Und davon, daß der tück'sche Franzos' auf Gelegenheit laure . . .
Und so bleibe von daher nichts für Münster zu hoffen . . .

Bitteres Lächeln umspielte die Lippen des Grafen von Waldeck.
»Wird so wenig bedacht die Gefahr, die Allen gemein ist?«
Rief er; »dringender sollte doch nichts nun erscheinen im Reiche,
Als im Keim zu ersticken den Gräuel der Anabaptisten,
Welcher das weltliche Recht zugleich mit dem geistlichen umstürzt!« –

Jetzo erhob sich zu reden der Bote des Bischofs von Lüttich,
Sprach, sein gnädiger Fürst und Herr, der leider auch selber
Schwer von Anabaptisten geplagt und gewaltig erbittert,
Sei nicht übel geneigt, dem gnädigen Bruder von Münster
Ein Darleh'n zu gewähren, damit er zur Ketzervertilgung
Habe die Mittel, wofern nur dem gnädigen Bruder und Bischof
Für Rückzahlung der Summe zu Handen verläßliche Bürgschaft.

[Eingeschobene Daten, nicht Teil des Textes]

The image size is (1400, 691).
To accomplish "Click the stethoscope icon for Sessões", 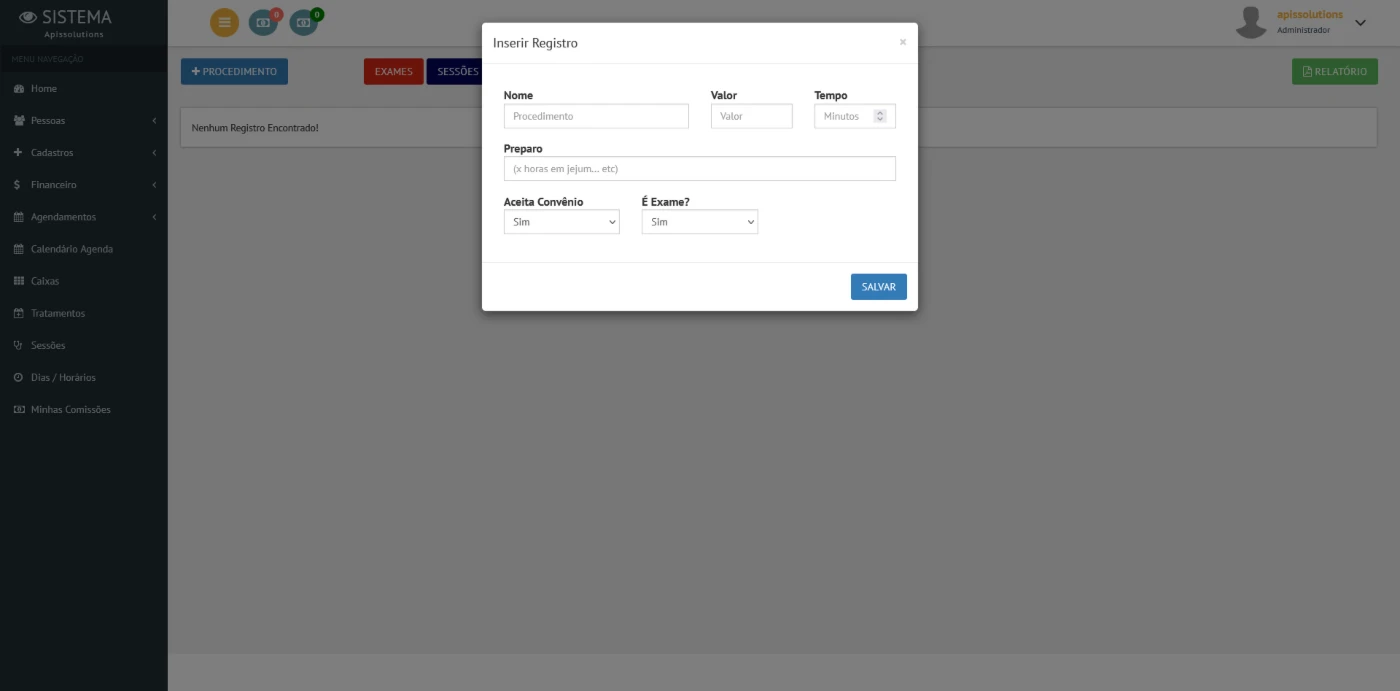I will click(x=18, y=346).
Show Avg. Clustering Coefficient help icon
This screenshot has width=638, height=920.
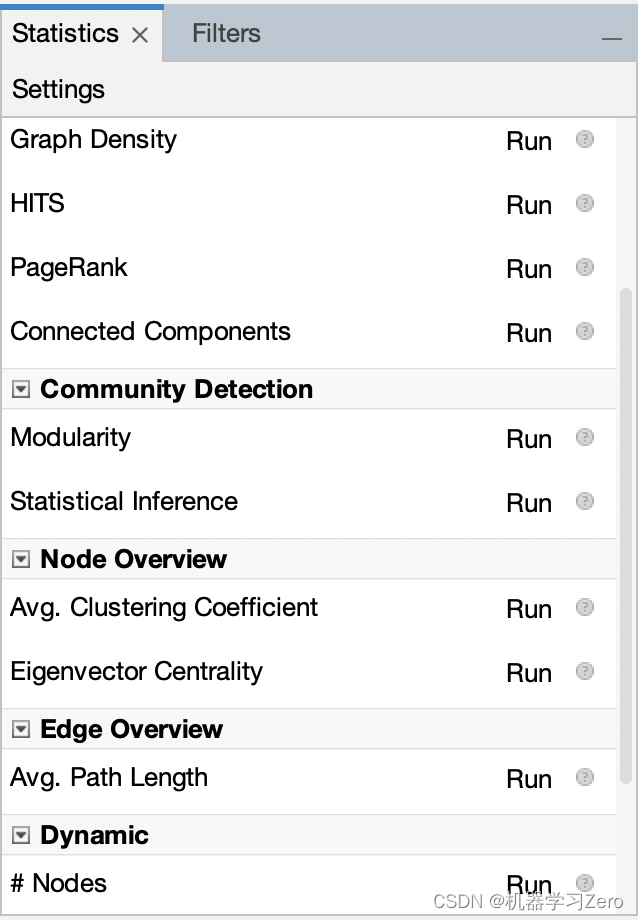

»Bürgschaft?« fragte der Bischof; »die ist nicht leichter zu haben,
Als ein Seckel mit Baarem!« – Im Kreise der Bundesgenossen
Ließ er schweifen das Aug'. Nur zuckende Achseln begegnen
Ihm und schweigende Lippen, zu Boden gekehrte Gesichter.
Dennoch faßt er sich wieder, und wendet zum bremischen Bischof
Sich: »Viellieber Bruder und Freund, Ihr seid in der Runde
Weit als begüterter Herr in Ruf, und zuvor auch betheuert
Habt Ihr, daß nur im Moment Euch Baares gebreche – nun fügt sich's,
Sehet, daß Ihr auch so mir ein Helfer zu werden vermöget,
Leistend die Bürgschaft bloß, die der Freund und Bruder von Lüttich
Von uns eben verlangt!« – Das hätte dem bremischen Bischof
Wenig ein Stündlein früher gefallen; doch hatt' er indessen
Sich in rheinischem Weine zu heiterer Laune begeistert,
So daß er schmunzelte nur zu Jeglichem, und mit beschwertem
Haupt, schier ohn' es zu wissen, von selbst Ja nickte zu Allem.
Und so nickt' er auch jetzt gar freundlich dem Bischof von Münster
Zu, und stammelte: »Ganz wie du willst, liebwerthester Bruder!«

Aber es rückte mit neuer Erklärung der Lütticher jetzo
Wieder bedächtig heraus. Sein gnädiger Herr, so versetzt' er,
Hab' ihn ernstlich verpflichtet, zu seh'n auf verläßliche Bürgschaft.
Aber wer sei noch verläßlich? im heutigen Stande der Dinge
Sei schier Niemand verläßlich: am Wenigsten seien's die Fürsten.
Nicht viel besser sei Clerus und Adel, und einzig die Bürger,
Meint er, seien was werth auf dem Geldmarkt heutigen Tages,
Und nur die Städte noch zeigten Bestand und ein wachsend Gedeihen.
Und so frage vorerst sein gnädiger Herre von Lüttich,
Ob sein gnädiger Bruder und Bischof von Münster die Bürgschaft
Stellen ihm könne von Köln etwa, von Bremen, von Augsburg?
Nicht von den Herren des Lands – von der Stadt, von der Bürgergemeine« . . .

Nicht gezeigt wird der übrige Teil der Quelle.